Skip to content

feat: add configurable scratch region base GPA#1271

Open
danbugs wants to merge 5 commits intohyperlight-dev:mainfrom
nanvix:danbugs/configurable-scratch-gpa
Open

feat: add configurable scratch region base GPA#1271
danbugs wants to merge 5 commits intohyperlight-dev:mainfrom
nanvix:danbugs/configurable-scratch-gpa

Conversation

@danbugs
Copy link
Contributor

@danbugs danbugs commented Mar 3, 2026

Summary

Adds a configurable scratch region base GPA to SandboxConfiguration, makes the snapshot memory region writable for non-init-paging guests, and uses compile-time #[cfg(feature = "init-paging")] gates for scratch GVA computation.

Motivation

Nanvix runs as a 32-bit (i386) guest without Hyperlight's init-paging feature. The default scratch region GPA sits at the top of the 36-bit physical address range — unreachable by a non-paging 32-bit kernel. This PR lets the caller place the scratch region at an arbitrary GPA (e.g., just below 4 GB) and ensures the snapshot region is host-writable so non-paging guests can function correctly.

Changes

Commit 1: feat: add configurable scratch region base GPA

  • config.rs: New scratch_base_gpa: u64 field (0 = use default) with getter/setter. Uses u64 with a zero sentinel rather than Option<u64> to maintain #[repr(C)] FFI safety, matching the existing heap_size_override pattern.

**JOB 1:** Reproduce, character for character, the lines of the records between the line holding "You are a GUI" and the line holding "click(433, 157)", inclusive.

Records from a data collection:
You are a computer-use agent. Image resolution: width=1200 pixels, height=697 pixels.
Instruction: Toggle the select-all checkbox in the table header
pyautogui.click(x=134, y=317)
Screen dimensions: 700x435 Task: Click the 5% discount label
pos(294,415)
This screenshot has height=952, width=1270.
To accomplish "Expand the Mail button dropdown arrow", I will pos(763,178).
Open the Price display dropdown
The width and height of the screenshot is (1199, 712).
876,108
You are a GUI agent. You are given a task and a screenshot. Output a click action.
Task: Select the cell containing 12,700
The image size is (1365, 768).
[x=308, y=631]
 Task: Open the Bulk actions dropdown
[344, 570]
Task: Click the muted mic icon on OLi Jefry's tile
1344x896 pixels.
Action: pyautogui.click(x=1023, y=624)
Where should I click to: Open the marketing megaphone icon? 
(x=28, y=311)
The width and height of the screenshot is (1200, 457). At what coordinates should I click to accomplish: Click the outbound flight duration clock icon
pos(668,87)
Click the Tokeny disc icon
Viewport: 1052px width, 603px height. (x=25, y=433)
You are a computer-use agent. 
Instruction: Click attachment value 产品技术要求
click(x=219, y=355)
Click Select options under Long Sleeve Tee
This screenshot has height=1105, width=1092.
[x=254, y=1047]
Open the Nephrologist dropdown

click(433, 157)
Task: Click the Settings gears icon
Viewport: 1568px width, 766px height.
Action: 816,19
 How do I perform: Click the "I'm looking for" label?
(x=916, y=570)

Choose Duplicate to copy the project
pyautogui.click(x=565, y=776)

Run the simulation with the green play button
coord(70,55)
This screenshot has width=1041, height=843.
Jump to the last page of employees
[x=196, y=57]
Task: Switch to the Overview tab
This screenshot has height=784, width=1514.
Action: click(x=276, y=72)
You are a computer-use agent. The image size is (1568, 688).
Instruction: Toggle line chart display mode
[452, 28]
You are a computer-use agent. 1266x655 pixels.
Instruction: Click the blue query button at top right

**JOB 2:** From the pull request page on the configurable scratch region base GPA, copy verbatim the passage between "Conversation" and "scratch GVA computation.", inclusive.

**TASK SOLUTION 1:**
You are a GUI agent. You are given a task and a screenshot. Output a click action.
Task: Select the cell containing 12,700
The image size is (1365, 768).
[x=308, y=631]
 Task: Open the Bulk actions dropdown
[344, 570]
Task: Click the muted mic icon on OLi Jefry's tile
1344x896 pixels.
Action: pyautogui.click(x=1023, y=624)
Where should I click to: Open the marketing megaphone icon? 
(x=28, y=311)
The width and height of the screenshot is (1200, 457). At what coordinates should I click to accomplish: Click the outbound flight duration clock icon
pos(668,87)
Click the Tokeny disc icon
Viewport: 1052px width, 603px height. (x=25, y=433)
You are a computer-use agent. 
Instruction: Click attachment value 产品技术要求
click(x=219, y=355)
Click Select options under Long Sleeve Tee
This screenshot has height=1105, width=1092.
[x=254, y=1047]
Open the Nephrologist dropdown

click(433, 157)

**TASK SOLUTION 2:**
Conversation

@danbugs
Copy link
Contributor

@danbugs danbugs commented Mar 3, 2026

Summary

Adds a configurable scratch region base GPA to SandboxConfiguration, makes the snapshot memory region writable for non-init-paging guests, and uses compile-time #[cfg(feature = "init-paging")] gates for scratch GVA computation.